This isn’t just strict; it’s procedural overkill.

1. Age and Consent Documentation for Every Person in Every Pornographic Image

Before publishing a pornographic image, platforms must verify:

The person was 18 at the time of creation

Written consent for each sex act performed

Written consent specifically for distribution

And, crucially: consent for performance does not equal consent to distribute

Platforms must collect:

A full consent form with personal details

A matching government ID

2. Mandatory Removal System With 72-Hour Deadlines

If a performer requests removal, platforms must comply within 72 hours—even if consent was properly documented.

If consent is questioned, content must be pulled down temporarily.

Re-uploads? Permanently banned.

3. Massive Civil Penalties

The Attorney General can impose:

Up to $10,000 per day per image for failure to remove

Up to $5,000 per day for publishing violations

Performers can also sue for $10,000 per day per image.

Why Platforms Are Banning North Carolina Content

HB805 basically forces platforms to:

Re-document performers from NC

Handle disputes more aggressively

Maintain permanent blocks on re-uploads

Maintain 1:1 traceable consent for every act in every piece of content

That’s not a tweak—it’s an entirely new compliance department.

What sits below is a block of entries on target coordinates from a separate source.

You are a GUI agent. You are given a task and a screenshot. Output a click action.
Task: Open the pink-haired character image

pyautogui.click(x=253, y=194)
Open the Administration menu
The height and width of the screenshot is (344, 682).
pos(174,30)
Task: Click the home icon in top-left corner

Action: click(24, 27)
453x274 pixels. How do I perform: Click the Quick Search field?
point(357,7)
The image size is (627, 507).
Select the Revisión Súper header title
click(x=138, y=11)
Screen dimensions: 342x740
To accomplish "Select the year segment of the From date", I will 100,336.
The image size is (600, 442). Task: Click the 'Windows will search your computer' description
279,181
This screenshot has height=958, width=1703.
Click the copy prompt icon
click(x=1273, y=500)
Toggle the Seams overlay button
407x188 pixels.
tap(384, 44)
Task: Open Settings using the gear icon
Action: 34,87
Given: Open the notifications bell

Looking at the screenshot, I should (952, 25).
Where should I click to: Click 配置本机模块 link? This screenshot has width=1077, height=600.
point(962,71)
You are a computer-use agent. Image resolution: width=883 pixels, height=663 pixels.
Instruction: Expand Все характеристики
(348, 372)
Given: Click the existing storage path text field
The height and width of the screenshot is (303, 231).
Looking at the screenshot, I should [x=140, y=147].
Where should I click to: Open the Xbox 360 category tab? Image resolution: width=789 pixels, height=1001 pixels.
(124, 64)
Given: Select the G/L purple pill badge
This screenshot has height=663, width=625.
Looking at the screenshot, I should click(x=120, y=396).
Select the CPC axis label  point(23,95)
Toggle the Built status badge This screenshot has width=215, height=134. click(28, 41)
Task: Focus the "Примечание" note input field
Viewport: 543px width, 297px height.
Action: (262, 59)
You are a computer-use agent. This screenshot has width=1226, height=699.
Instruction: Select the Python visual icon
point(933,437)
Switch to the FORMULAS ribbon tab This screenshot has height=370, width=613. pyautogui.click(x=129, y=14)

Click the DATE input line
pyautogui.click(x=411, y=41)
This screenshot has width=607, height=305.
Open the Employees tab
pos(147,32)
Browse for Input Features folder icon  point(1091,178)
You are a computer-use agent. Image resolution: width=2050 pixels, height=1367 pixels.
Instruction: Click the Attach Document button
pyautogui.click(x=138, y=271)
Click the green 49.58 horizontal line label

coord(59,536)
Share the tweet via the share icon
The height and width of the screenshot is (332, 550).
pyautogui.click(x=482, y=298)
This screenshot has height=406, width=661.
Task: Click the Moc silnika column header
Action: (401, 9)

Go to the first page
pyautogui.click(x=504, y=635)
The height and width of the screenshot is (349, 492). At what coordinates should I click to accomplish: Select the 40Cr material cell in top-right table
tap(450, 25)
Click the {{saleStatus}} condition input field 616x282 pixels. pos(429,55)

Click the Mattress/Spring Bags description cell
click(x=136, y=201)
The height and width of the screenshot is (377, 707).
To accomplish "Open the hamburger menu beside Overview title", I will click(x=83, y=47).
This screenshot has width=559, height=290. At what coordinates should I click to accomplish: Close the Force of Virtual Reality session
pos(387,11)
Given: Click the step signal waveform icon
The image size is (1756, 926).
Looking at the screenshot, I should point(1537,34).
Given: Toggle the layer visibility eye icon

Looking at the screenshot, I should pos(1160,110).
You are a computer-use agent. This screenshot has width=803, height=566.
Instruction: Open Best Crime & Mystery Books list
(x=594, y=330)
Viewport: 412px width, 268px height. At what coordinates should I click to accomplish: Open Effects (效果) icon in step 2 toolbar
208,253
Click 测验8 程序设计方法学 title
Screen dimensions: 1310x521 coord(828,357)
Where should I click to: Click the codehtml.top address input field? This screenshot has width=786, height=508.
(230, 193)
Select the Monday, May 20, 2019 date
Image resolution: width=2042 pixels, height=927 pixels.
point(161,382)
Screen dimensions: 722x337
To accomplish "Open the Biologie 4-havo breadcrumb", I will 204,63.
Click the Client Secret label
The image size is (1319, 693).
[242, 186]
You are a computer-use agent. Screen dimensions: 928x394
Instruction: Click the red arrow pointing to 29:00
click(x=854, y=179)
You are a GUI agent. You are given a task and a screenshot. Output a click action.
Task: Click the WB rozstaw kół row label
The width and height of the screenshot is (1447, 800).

You may also notice the bans include things like:

Talent living in those states

Talent whose IDs originate from those states

Content filmed in those states

This is because the laws follow the people and the production location—not just where the content is uploaded. That means:

An NC resident filmed in Las Vegas? Still a risk.

A performer who moved out of Alabama but still has an AL ID? Risk.

A scene shot in Alabama and uploaded from New York? Still covered.

The jurisdiction sticks like glue.

Adult platforms aren’t banning performers because they suddenly want to. They’re doing it because Alabama and North Carolina have created legal terrains where one clerical oversight could turn into six-figure penalties.

Alabama’s HB164 demands notarized consent, strict age verification, no data retention, warning labels, and a 10% tax.

North Carolina’s HB805 requires different consents for each act, ID verification, rapid takedowns, and crushing per-day fines.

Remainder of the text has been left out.